## What this task involves
Transcribe every one of the records below word for word.

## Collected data
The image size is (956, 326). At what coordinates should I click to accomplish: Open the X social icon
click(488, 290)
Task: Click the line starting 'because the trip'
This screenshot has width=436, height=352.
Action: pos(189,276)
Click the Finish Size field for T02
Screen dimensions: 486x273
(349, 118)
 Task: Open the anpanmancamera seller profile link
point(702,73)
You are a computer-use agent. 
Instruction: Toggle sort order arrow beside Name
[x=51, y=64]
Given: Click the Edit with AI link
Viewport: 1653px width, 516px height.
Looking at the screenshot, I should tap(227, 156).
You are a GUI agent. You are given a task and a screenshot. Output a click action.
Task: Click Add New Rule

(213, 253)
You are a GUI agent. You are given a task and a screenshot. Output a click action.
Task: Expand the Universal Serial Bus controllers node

## Task answer
The image size is (956, 326). At what coordinates should I click to accomplish: Open the X social icon
click(488, 290)
Task: Click the line starting 'because the trip'
This screenshot has width=436, height=352.
Action: pos(189,276)
Click the Finish Size field for T02
Screen dimensions: 486x273
(349, 118)
 Task: Open the anpanmancamera seller profile link
point(702,73)
You are a computer-use agent. 
Instruction: Toggle sort order arrow beside Name
[x=51, y=64]
Given: Click the Edit with AI link
Viewport: 1653px width, 516px height.
Looking at the screenshot, I should tap(227, 156).
You are a GUI agent. You are given a task and a screenshot. Output a click action.
Task: Click Add New Rule

(213, 253)
You are a GUI agent. You are given a task and a screenshot. Output a click action.
Task: Expand the Universal Serial Bus controllers node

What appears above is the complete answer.